Marketing pages usually round up. This one is the raw material: what we measured, what we interpolated, and what still runs too hot. Sources and the full research live in the repo — every claim below links to something you can check.

Decode speed, measured

Tokens per second, ~1–1.5B model, 4-bit, stock llama.cpp on CPU (anchors from arXiv 2506.19884); our own pipeline measured ~157–177 tok/s for a 0.5B on an M-series Mac with Metal.

Chip1B3–4B7–8BStatus
A14 (iPhone 12)15 tok/s~7–9not advisedmeasured
A16 (iPhone 15)20 tok/s~10–13tightmeasured
A17 Pro / A18 Pro~24–28~11–13~8interpolated
Snapdragon 8 Gen 2/3~10–20~6–12~4–8measured anchors

What we’ll say out loud that a landing page usually won’t

  • Small models get things wrong.

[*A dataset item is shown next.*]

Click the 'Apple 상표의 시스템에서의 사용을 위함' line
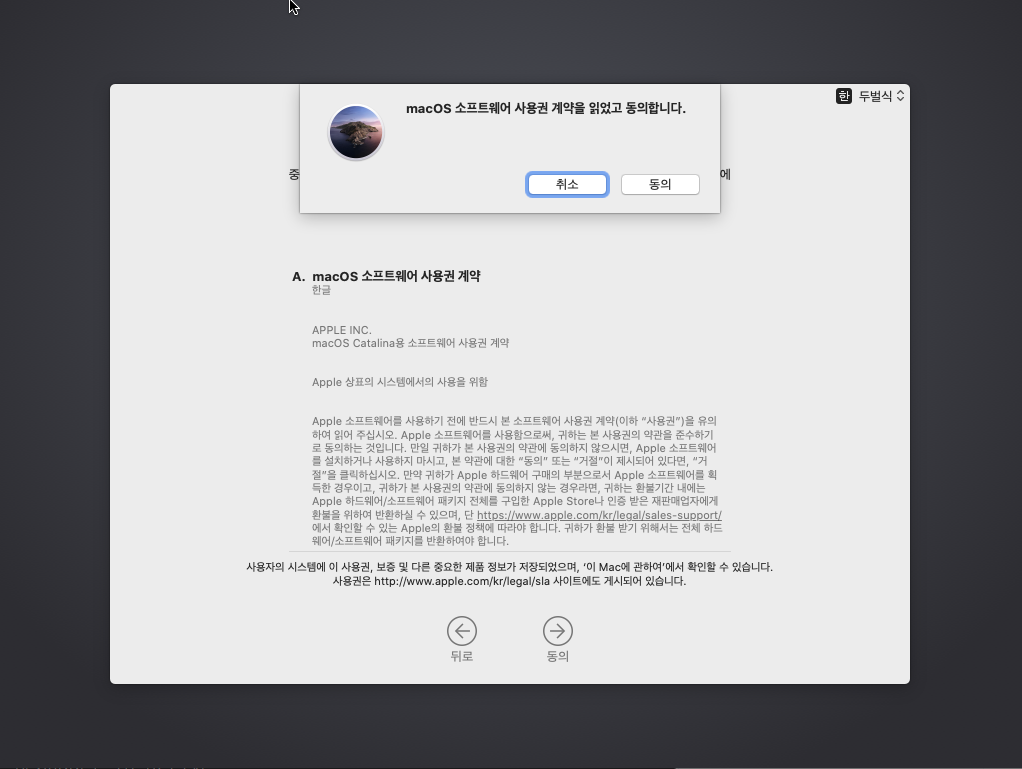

A 1B model is a pocket assistant, not an oracle. The app grades every model’s quality honestly — our lightest build ships labeled Low.
  • Phones throttle. Sustained generation heats a phone until the chip slows itself — published studies show 10–44% drops on long runs. We design around it (thermal-aware thread planning) rather than pretend it away.
  • Some numbers are interpolated. Where hard data is missing (newest chips, GPU decode), our tables say so, in italics, instead of extrapolating quietly.
  • Cloud models are smarter. If you need frontier reasoning and have a connection, use one. Quenderin is for the words you don’t want to hand over and the places the connection doesn’t reach.

Check the homework

The research and the bug history are public — not as a stunt, but because that’s what open source means to us:

  • REALITY.md — the honest “can phones actually do this” write-up that seeds the app’s calibration code.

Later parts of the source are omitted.